Prison Officials Slammed for ‘Frivolous’ Appeal

     MANHATTAN (CN) – New York’s top correctional and parole brass can’t rehash their “patently frivolous” immunity arguments to delay a civil rights trial four years in the making, a federal judge said in a scathing ruling.
     Since 2011, former New York State Corrections Commissioner Brian Fischer and dozens of other colleagues and parole officers have tried to fend off a class action lawsuit accusing them of going around courts to enforce parole terms that their departments concocted.
     The practice had its roots in a New York state law imposing a mandatory parole term of known as post-release supervision for certain violent felonies since 1998.
     As the statute did not require judges to announce the terms of parole at sentencing, the state’s corrections and parole departments often stepped in to fill the void.
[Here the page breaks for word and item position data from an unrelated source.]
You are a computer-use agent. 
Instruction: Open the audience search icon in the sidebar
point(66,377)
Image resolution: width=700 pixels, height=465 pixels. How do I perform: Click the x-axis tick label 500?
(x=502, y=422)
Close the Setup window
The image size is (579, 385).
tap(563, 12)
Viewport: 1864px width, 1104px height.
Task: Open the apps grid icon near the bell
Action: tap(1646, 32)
This practice landed thousands of former prisoners back behind bars for parole violations that no court imposed.
     The Second Circuit declared that practice unconstitutional in its 2006 Earley v. Murray decision.
     “Only the judgment of a court, as expressed through the sentence imposed by a judge, has the power to constrain a person’s liberty,” the appeals court held in Earley.
     Five years later, dozens of civil rights lawsuits poured into Manhattan Federal Court, accusing correctional and parole officers of ignoring the 2006 decision. The correctional and parole brass named as defendants tried three times in vain to claim immunity from litigation.
     Two of those attempts failed before U.S. District Judge Shira Scheindlin, and another fell flat before the Second Circuit, which also rejected en banc review. In addition, the U.S. Supreme Court declined to hear the case.
     Scheindlin, who is known for her tough stance against civil rights violations, did not take kindly to the defendants’ request to postpone trial as they pursued yet another appeal.
     “The delays in this case have caused substantial hardship to plaintiffs (and, needless to say, have been caused by defendants’ relentless efforts to prevail on qualified immunity),” the judge wrote. “For over four years, thousands of class members have waited for their due process claims to be adjudicated – additional postponements will only exacerbate these harms.”
     A New York State Department of Corrections Services database identified at least 8,100 prisoners whose sentences were implicated by the Earley decision, the ruling says.
     Schiendlin added that trial will be quick because the case’s “undisputed record” leaves “no room for debate” on the merits.
     Trial will center on the damages owed by three of the defendants: Fischer, his former deputy Anthony Annuci, and former parole department chief counsel Terence Tracy. Their damages trial will start on Dec. 7.
     The New York Attorney General’s office, which is representing the defendants, declined to comment on the ruling.